This article, the first of three parts, explains what MSXML is and how to access an XML document using JavaScript. It is excerpted from chapter 10 of XML DeMYSTified, written by Jim Keogh and Ken Davidson (McGraw-Hill/Osborne, 2005; ISBN: 0072262109).
You combine the power of XML and programming languages such as JavaScript, Visual Basic, and C++ when you use Microsoft’s XML Core Services, simply referred to as MSXML. MSXML is an application program interface that contains features that enable you to interact with XML from within an application written in one of the commonly used programming languages.
This means that you can unleash an XML document from within a program rather than having to use a web browser.You can easily integrate any XML document into your application by calling features of MSXML from within your program.
You’ll learn about MSXML in this chapter and how to access an XML document using JavaScript. The same basic principles used for JavaScript can be applied to other programming languages.
What Is MSXML?
XML is a dynamic approach to managing information. As you’ve learned throughout this book, you can access an XML document using an XML-enabled browser. This is fine if you want to display all or a portion of an XML document. Simply follow the directions we present in this book and you’re able to view information contained in the XML document from your browser.
However, accessing an XML document using an application other than a browser can be tricky because code must be written within the application to extract information contained in the XML document.
Fortunately, Microsoft provides the magic wand to take the pain out of writing code to access an XML document from within an application with Microsoft XML Core Services—MSXML for short.

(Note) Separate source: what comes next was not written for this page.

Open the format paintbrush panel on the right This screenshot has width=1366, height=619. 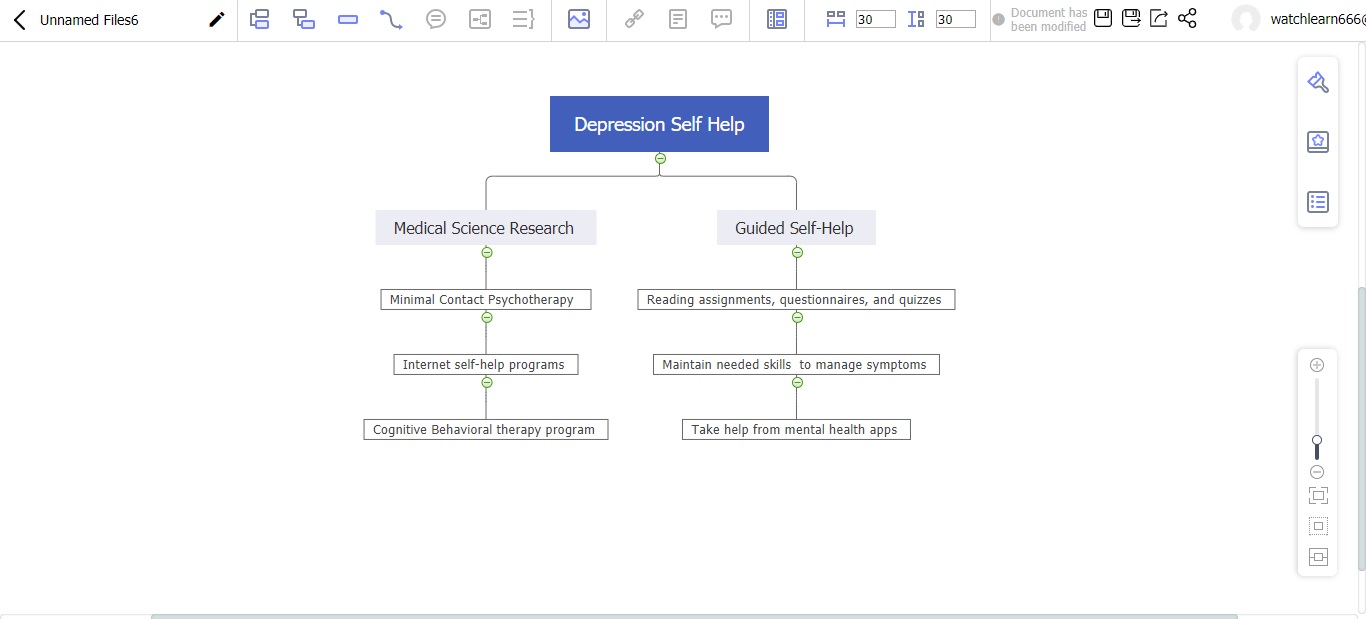point(1318,83)
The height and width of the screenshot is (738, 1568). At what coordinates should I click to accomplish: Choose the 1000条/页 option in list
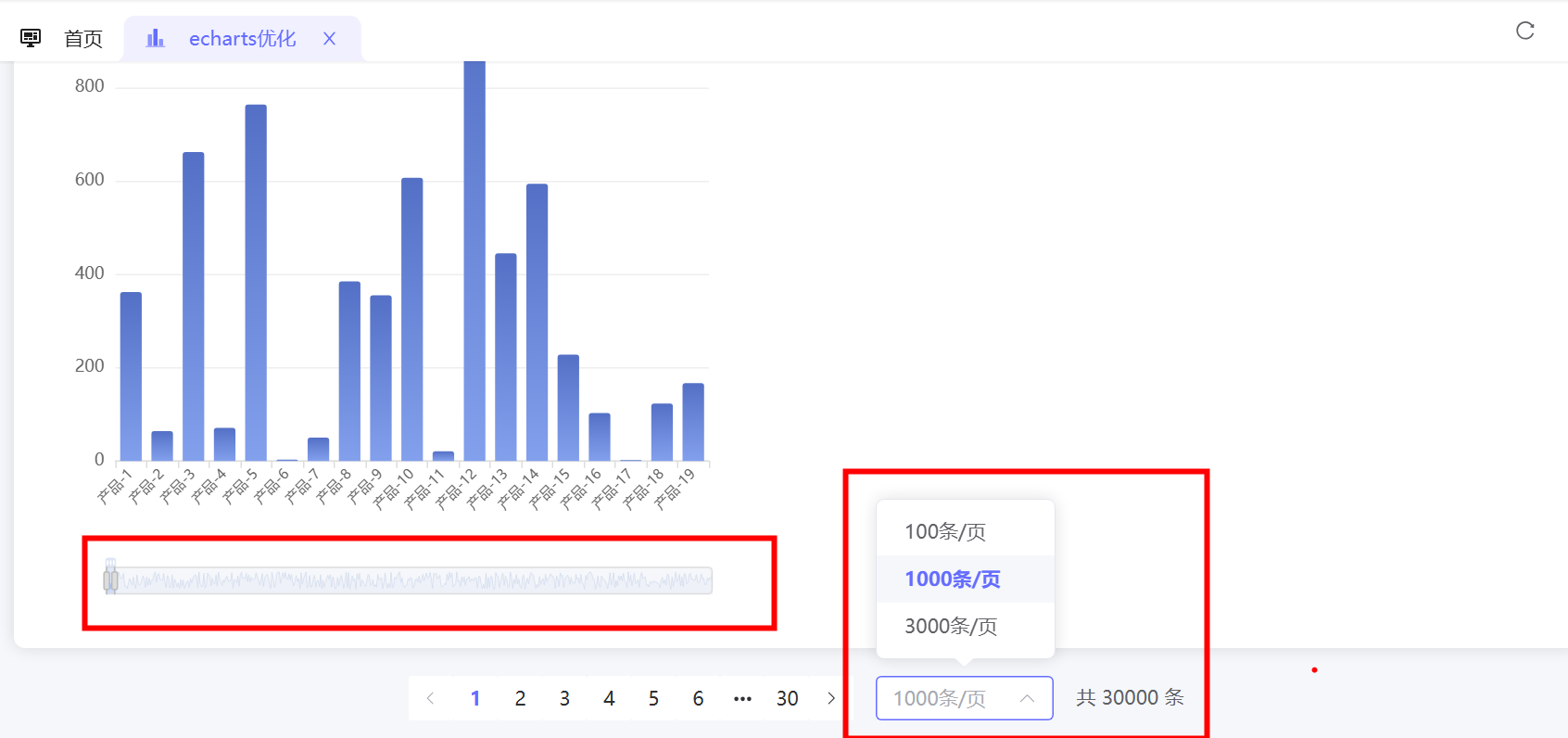pos(953,579)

MSXML consists of preprogrammed classes and functions that contain code to access and manipulate information in an XML document.
You don’t have to write the tedious code to read and parse an XML document because Microsoft has done this for you. All you need to do is to call the appropriate classes or functions within your application to work with an XML document.
MSXML is designed for a variety of programming languages, including C, C++, Visual Basic, VBScript, Jscript, and JavaScript. You can download the MSXML API at http://msdn.microsoft.com/xml/default.aspx, and will need to do so before you can use the examples we illustrate in this chapter.
We use JavaScript as the programming language for this chapter because you don’t need to use a compiler to create a JavaScript application. You simply write the code using the same editor that you use to write your web page. JavaScript is executed by calling the JavaScript from a web page using your browser.
We’ll show you a few JavaScript basics in this chapter—enough so you can get started using MSXML. However, you may want to read JavaScript Demystified by Jim Keogh (McGraw-Hill Osborne Media, 2005) to become proficient using JavaScript.
You’ll need to install the MSXML API or download it from the Microsoft web site. We’re using version 4.0; however, you should download the latest release.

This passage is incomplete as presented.